Task details ▸ Only these lines of the data below are wanted: the one with "833x467 pixels.", the one with "Given: Click the Script Wizard scroll icon", and any lines between them, each repeated exactly.
----
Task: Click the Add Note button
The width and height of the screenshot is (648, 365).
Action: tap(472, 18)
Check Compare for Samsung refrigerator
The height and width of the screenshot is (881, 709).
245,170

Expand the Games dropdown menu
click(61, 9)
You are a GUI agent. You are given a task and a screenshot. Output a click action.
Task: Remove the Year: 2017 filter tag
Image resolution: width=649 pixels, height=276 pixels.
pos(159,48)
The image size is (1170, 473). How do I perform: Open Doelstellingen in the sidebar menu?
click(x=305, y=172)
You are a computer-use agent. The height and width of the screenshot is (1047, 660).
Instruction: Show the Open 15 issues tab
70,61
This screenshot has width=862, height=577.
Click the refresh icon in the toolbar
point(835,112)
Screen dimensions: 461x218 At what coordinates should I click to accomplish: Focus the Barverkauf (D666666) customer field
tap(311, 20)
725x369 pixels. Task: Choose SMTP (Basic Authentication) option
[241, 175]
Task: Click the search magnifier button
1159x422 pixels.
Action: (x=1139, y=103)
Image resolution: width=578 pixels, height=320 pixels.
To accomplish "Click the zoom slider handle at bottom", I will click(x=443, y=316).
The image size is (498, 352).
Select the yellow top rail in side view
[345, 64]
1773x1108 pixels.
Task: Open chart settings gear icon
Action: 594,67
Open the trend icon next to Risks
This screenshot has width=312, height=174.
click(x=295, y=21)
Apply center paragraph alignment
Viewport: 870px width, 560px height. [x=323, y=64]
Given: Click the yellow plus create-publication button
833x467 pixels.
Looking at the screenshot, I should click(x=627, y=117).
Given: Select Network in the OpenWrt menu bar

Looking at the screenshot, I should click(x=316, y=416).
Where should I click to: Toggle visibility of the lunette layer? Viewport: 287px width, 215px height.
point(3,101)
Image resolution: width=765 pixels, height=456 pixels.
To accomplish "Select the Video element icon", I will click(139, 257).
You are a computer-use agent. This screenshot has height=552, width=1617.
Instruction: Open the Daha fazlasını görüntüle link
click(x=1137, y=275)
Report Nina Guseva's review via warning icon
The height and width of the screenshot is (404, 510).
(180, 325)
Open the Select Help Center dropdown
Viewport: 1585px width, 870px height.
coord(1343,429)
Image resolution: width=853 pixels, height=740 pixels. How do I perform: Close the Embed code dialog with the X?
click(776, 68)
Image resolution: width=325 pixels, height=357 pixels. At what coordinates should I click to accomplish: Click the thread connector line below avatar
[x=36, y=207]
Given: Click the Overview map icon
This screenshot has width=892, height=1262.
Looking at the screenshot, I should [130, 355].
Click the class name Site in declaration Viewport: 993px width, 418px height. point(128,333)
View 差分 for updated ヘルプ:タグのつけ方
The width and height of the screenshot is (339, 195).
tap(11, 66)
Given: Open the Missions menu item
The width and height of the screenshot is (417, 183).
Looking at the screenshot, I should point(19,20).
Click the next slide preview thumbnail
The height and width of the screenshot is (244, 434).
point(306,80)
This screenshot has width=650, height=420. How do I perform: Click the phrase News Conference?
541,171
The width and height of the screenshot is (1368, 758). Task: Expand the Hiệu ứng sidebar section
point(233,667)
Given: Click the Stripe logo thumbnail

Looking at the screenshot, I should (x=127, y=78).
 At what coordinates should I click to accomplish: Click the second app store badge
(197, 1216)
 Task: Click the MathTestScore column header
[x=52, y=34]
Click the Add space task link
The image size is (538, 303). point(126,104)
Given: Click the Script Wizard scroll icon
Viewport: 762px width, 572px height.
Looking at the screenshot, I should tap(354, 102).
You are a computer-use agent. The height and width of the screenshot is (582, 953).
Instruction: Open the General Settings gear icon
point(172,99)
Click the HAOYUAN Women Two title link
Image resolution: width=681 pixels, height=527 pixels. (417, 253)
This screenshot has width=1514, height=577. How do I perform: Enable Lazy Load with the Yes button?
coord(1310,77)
----
Answer to the problem ▸
833x467 pixels.
Looking at the screenshot, I should click(x=627, y=117).
Given: Select Network in the OpenWrt menu bar

Looking at the screenshot, I should click(x=316, y=416).
Where should I click to: Toggle visibility of the lunette layer? Viewport: 287px width, 215px height.
point(3,101)
Image resolution: width=765 pixels, height=456 pixels.
To accomplish "Select the Video element icon", I will click(139, 257).
You are a computer-use agent. This screenshot has height=552, width=1617.
Instruction: Open the Daha fazlasını görüntüle link
click(x=1137, y=275)
Report Nina Guseva's review via warning icon
The height and width of the screenshot is (404, 510).
(180, 325)
Open the Select Help Center dropdown
Viewport: 1585px width, 870px height.
coord(1343,429)
Image resolution: width=853 pixels, height=740 pixels. How do I perform: Close the Embed code dialog with the X?
click(776, 68)
Image resolution: width=325 pixels, height=357 pixels. At what coordinates should I click to accomplish: Click the thread connector line below avatar
[x=36, y=207]
Given: Click the Overview map icon
This screenshot has width=892, height=1262.
Looking at the screenshot, I should [130, 355].
Click the class name Site in declaration Viewport: 993px width, 418px height. point(128,333)
View 差分 for updated ヘルプ:タグのつけ方
The width and height of the screenshot is (339, 195).
tap(11, 66)
Given: Open the Missions menu item
The width and height of the screenshot is (417, 183).
Looking at the screenshot, I should point(19,20).
Click the next slide preview thumbnail
The height and width of the screenshot is (244, 434).
point(306,80)
This screenshot has width=650, height=420. How do I perform: Click the phrase News Conference?
541,171
The width and height of the screenshot is (1368, 758). Task: Expand the Hiệu ứng sidebar section
point(233,667)
Given: Click the Stripe logo thumbnail

Looking at the screenshot, I should (x=127, y=78).
 At what coordinates should I click to accomplish: Click the second app store badge
(197, 1216)
 Task: Click the MathTestScore column header
[x=52, y=34]
Click the Add space task link
The image size is (538, 303). point(126,104)
Given: Click the Script Wizard scroll icon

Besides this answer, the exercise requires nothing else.